Figure 2. The appearance of meninges in T1-weighted and T2-weighted MRI.


To the best of our knowledge, none of the analysis pipelines for MTL cortices using T1w MRI have addressed this confound, and the dura mater are often segmented as part of the GM by the state-of-the-art image processing algorithms (ANTS [1], FreeSurfer [2], Figure 3)

Figure 3. The meninges is often segmented as gray matter by the state-of-the-art image processing algorithms, including (a) ANTS and (b) FreeSurfer.


Recent work by Xie et al. presented at the 19th international conference on Medical Image Computing and Computer Assisted Intervention (MICCAI 2016) [3] proposed to segment MTL cortices along with the adjacent dura mater in T1w MRI using an established multi-atlas segmentation framework (ASHS [4]) together with super-resolution technique [5]. Experimental results comparing the proposed pipeline with existing pipelines support the notion that a large portion of meninges is segmented as gray matter by existing algorithms but not by our algorithm. Cross-validation experiments demonstrate promising segmentation accuracy. Further, agreement between the volume and thickness measures from the proposed pipeline and those from the manual segmentations increase dramatically as a result of accounting for the confound of meninges. Evaluated in the context of group discrimination between patients with amnestic mild cognitive impairment and normal controls, the proposed pipeline generates more biologically plausible results and improves the statistical power in discriminating groups in absolute terms comparing to other techniques using T1w MRI.

Figure 4. An example of manual and automatic segmentation.

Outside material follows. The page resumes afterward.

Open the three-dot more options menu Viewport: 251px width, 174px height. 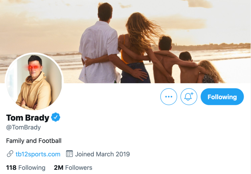[169, 97]
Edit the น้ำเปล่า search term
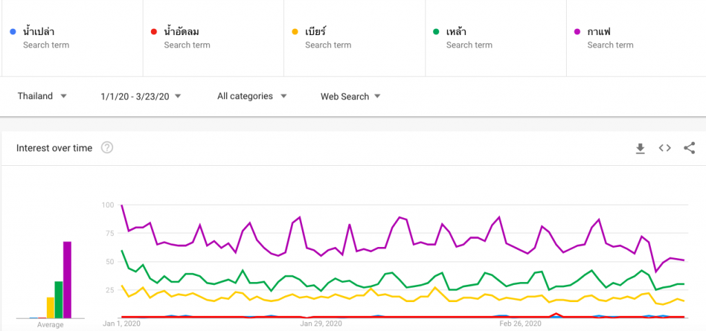The image size is (706, 331). 72,38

Our evaluation also showed that the proposed pipeline using T1w MRI is not as reliable or accurate as T2-based segmentation of ERC and PRC, which could due to the poorer ability to resolve GM boundaries limited by low resolution and the confound of meninges in T1w MRI. This suggests that the T2-weighted MRI should be preferred for studies focused on these structures. However, T1w MRI is much more common in today’s neuroimaging studies, and the proposed approach makes it possible to generate ERC and PRC measures that are strongly consistent with T2-measures. Thus we expect it to have significant application in the analysis of retrospective and prospective brain imaging data, particularly in studies involving AD, aging, and memory.